Can you give the material from the line with "Open the iPhemeris商店 menu" up to and including the line with "The width and" as a numbered list, leaving out blank lines and the pictures?

▸ Task data
_ _ _ _ _
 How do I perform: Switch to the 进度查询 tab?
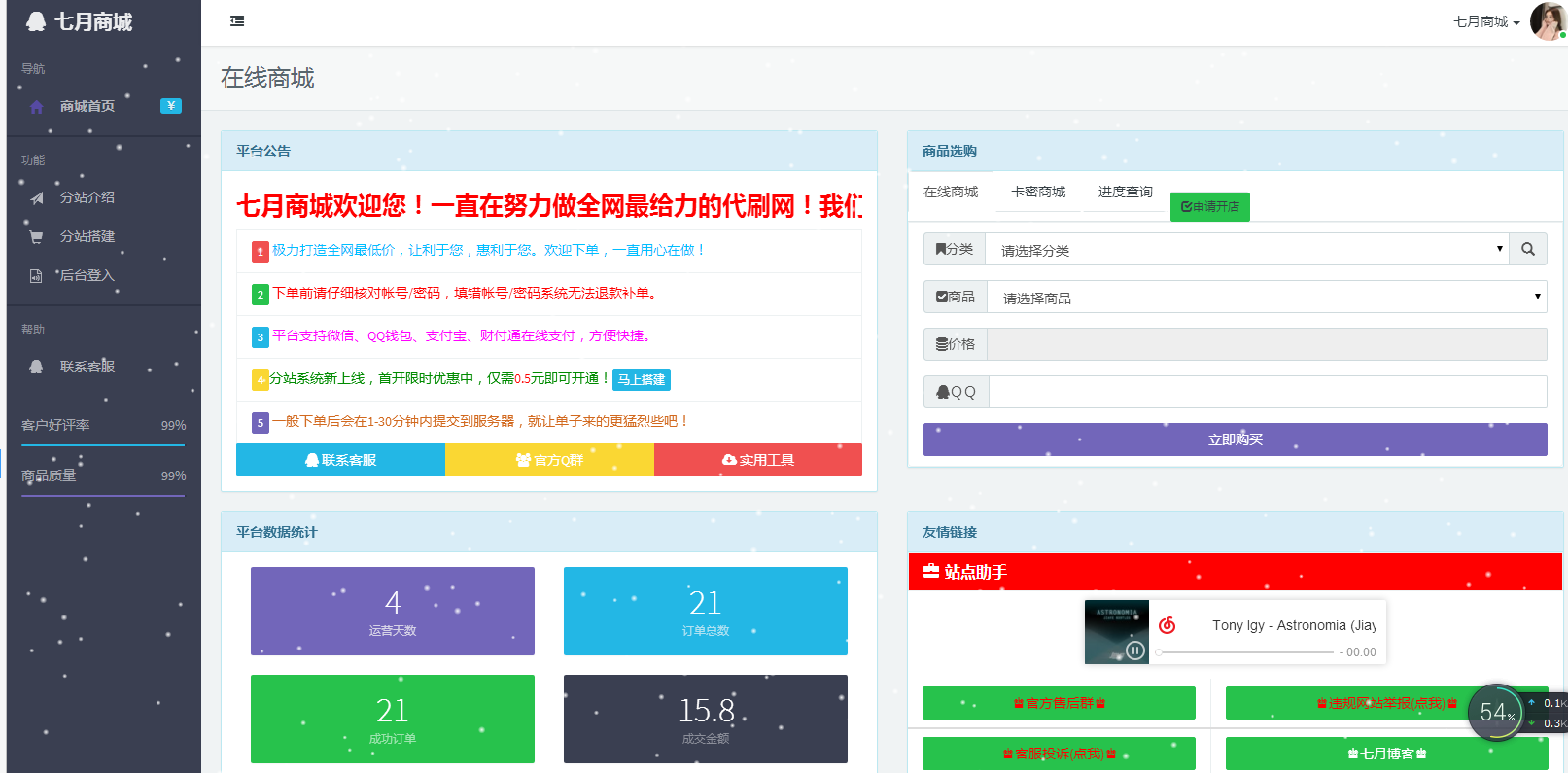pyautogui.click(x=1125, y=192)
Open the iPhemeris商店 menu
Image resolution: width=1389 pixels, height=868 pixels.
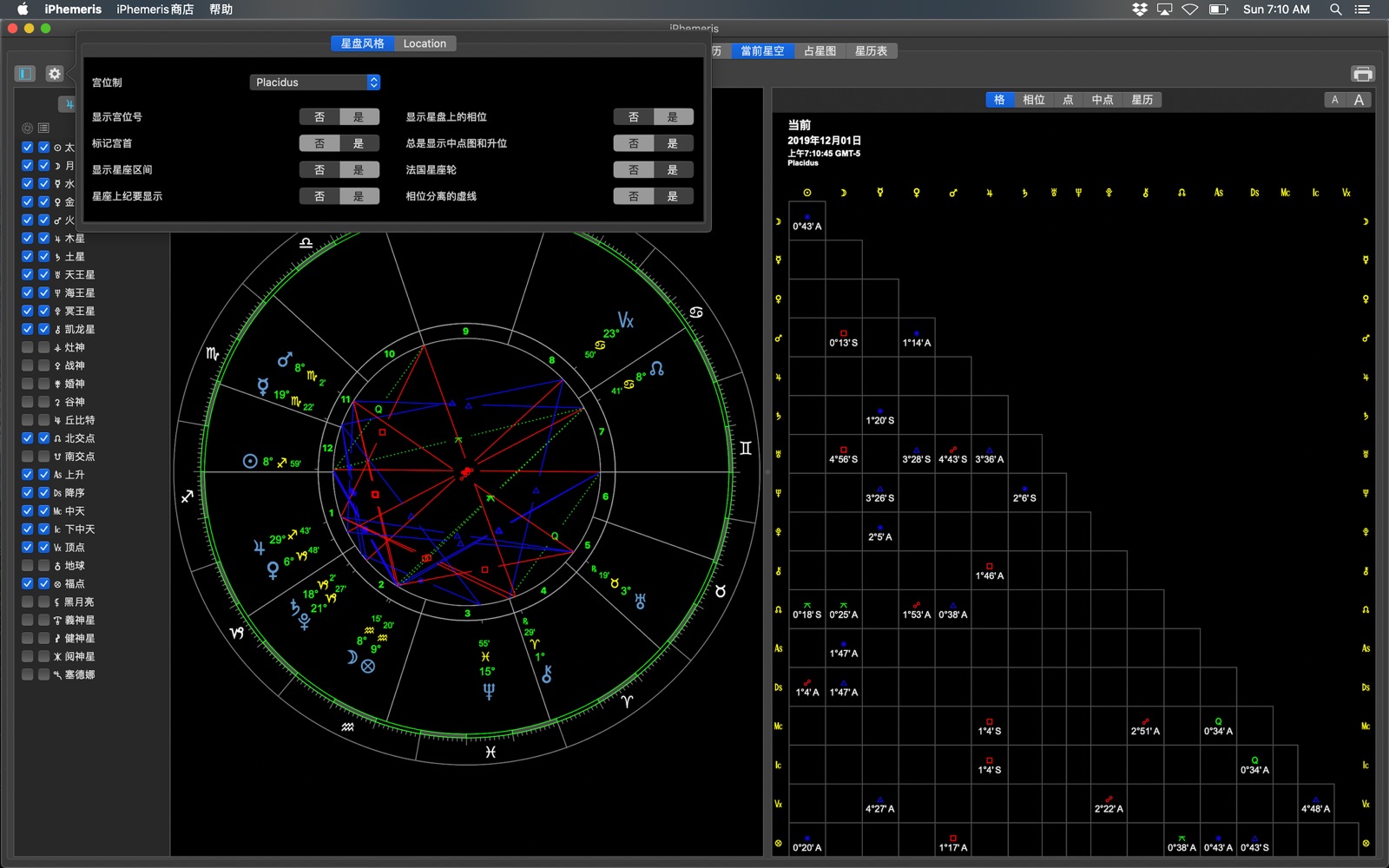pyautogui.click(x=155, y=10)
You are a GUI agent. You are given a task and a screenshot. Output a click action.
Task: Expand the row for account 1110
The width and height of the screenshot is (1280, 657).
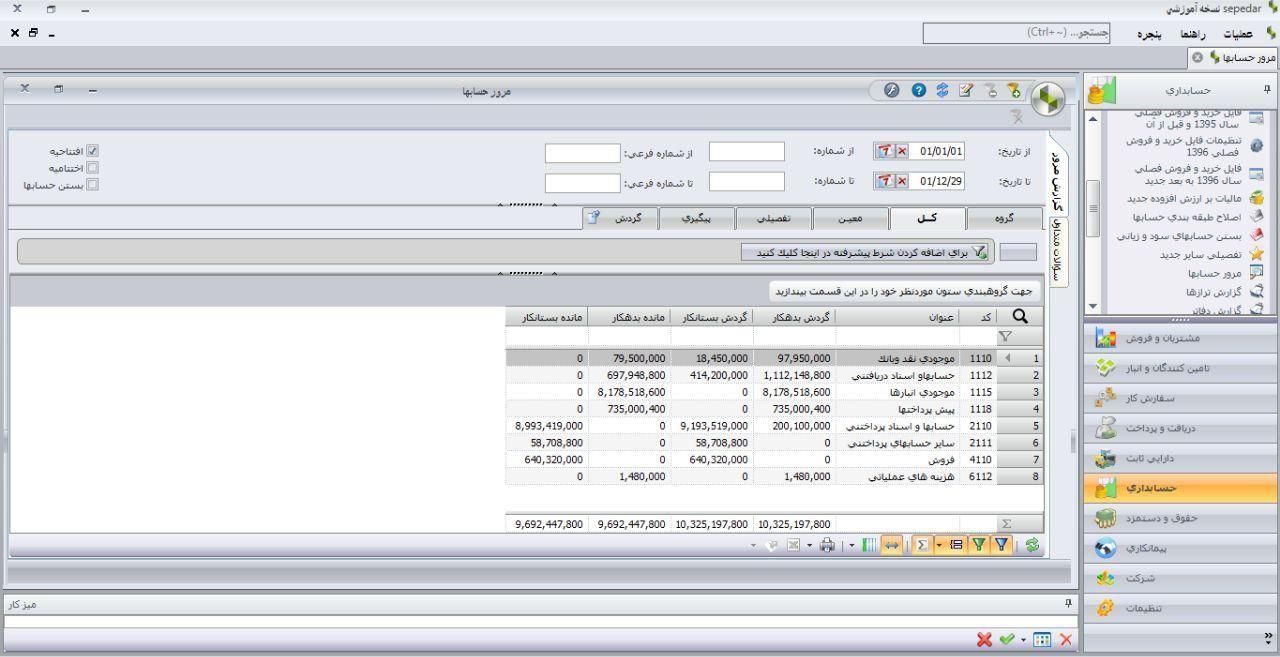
_ _ _ _ _
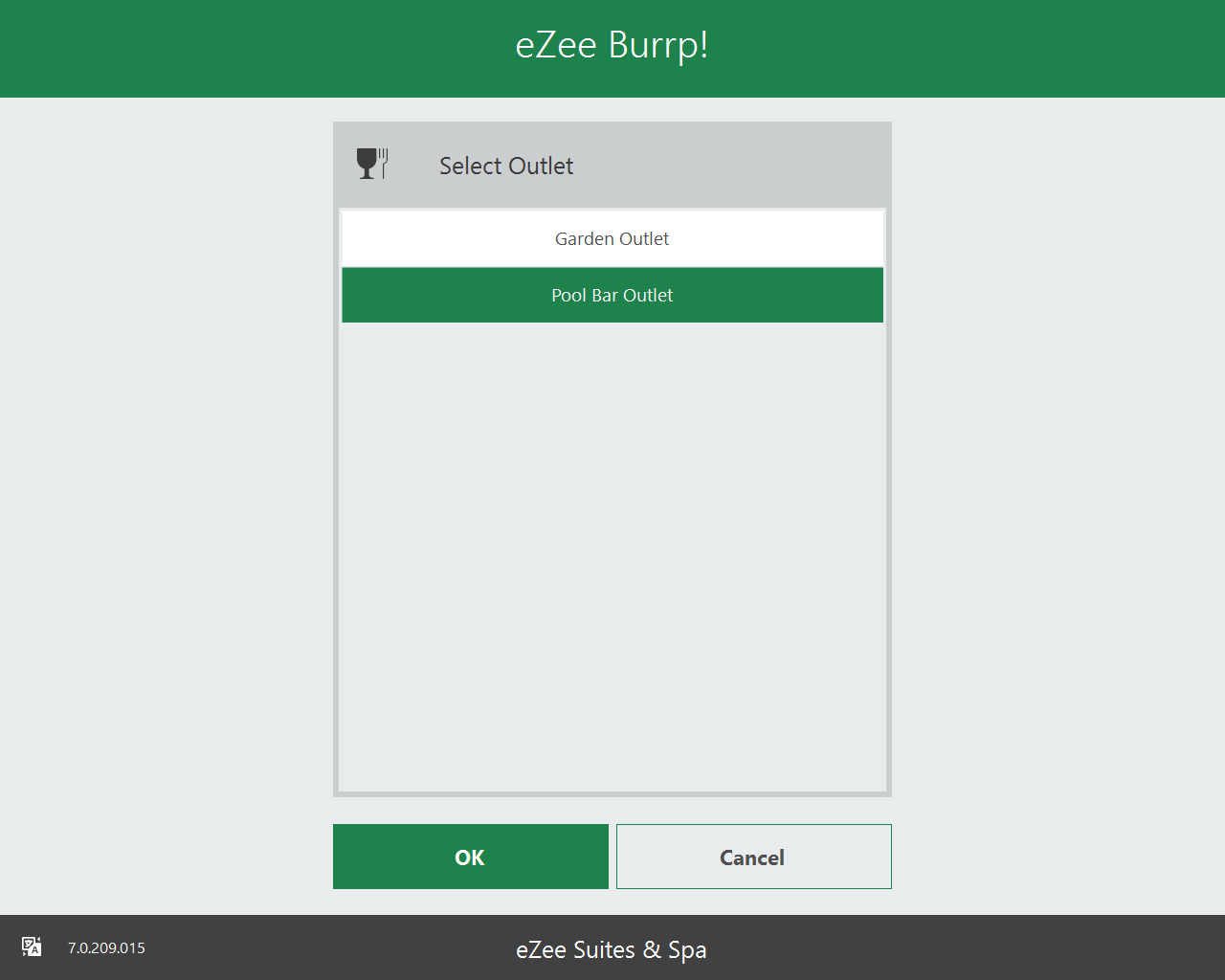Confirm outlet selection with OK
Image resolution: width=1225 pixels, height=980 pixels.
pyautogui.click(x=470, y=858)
_ _ _ _ _
▸ Correct output
1. Open the iPhemeris商店 menu
2. Image resolution: width=1389 pixels, height=868 pixels.
3. pyautogui.click(x=155, y=10)
4. You are a GUI agent. You are given a task and a screenshot. Output a click action.
5. Task: Expand the row for account 1110
6. The width and height of the screenshot is (1280, 657).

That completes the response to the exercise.